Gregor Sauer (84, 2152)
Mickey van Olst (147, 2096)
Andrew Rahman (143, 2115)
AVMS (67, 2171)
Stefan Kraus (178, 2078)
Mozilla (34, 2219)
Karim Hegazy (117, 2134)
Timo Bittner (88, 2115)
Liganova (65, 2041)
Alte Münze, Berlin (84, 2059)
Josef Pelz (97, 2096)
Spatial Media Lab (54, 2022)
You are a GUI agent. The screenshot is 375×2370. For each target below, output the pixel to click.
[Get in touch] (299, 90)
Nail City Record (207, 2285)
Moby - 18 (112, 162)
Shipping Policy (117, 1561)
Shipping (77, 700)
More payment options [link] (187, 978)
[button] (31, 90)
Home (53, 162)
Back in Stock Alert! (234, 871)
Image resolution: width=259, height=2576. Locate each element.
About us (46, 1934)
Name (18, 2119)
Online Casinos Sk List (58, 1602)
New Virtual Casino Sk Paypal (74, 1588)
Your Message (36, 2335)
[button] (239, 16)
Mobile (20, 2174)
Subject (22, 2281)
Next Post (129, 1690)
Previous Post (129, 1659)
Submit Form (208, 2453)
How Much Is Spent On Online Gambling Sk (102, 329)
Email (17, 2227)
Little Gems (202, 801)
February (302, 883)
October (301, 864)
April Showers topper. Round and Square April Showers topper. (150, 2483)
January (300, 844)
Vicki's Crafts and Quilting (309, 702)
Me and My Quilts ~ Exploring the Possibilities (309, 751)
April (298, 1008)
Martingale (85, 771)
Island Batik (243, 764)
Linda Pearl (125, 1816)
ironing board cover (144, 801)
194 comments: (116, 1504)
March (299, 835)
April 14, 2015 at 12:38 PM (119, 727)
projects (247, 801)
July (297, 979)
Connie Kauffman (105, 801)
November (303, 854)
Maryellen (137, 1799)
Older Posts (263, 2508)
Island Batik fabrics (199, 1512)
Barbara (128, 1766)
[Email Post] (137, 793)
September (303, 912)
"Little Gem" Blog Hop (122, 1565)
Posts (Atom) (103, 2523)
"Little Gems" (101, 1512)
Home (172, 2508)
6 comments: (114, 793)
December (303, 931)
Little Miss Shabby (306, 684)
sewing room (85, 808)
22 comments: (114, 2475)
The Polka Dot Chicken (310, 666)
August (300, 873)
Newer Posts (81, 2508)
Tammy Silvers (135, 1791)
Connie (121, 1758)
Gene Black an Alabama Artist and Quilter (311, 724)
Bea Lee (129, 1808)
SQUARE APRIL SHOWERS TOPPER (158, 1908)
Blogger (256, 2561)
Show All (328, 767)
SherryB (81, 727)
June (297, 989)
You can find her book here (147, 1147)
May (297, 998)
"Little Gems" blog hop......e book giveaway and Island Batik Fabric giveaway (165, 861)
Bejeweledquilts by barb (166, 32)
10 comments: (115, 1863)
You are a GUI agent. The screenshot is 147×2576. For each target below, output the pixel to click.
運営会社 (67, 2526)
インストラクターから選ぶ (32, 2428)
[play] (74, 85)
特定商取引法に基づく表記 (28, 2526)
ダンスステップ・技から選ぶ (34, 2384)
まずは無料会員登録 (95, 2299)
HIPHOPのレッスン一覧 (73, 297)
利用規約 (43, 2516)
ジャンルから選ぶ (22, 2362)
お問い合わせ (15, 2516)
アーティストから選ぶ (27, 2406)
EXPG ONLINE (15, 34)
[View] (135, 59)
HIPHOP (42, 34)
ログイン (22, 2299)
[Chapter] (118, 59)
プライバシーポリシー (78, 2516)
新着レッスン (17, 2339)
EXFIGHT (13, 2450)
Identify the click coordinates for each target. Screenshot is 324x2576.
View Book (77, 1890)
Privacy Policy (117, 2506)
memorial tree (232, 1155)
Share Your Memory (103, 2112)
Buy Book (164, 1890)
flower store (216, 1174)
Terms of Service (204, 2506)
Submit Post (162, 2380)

### Directions for this task
Your answer should reproduce each line of the listing that holds the word "Gems".

### Finished task
Little Gems (202, 801)
"Little Gems" (101, 1512)
"Little Gems" blog hop......e book giveaway and Island Batik Fabric giveaway (165, 861)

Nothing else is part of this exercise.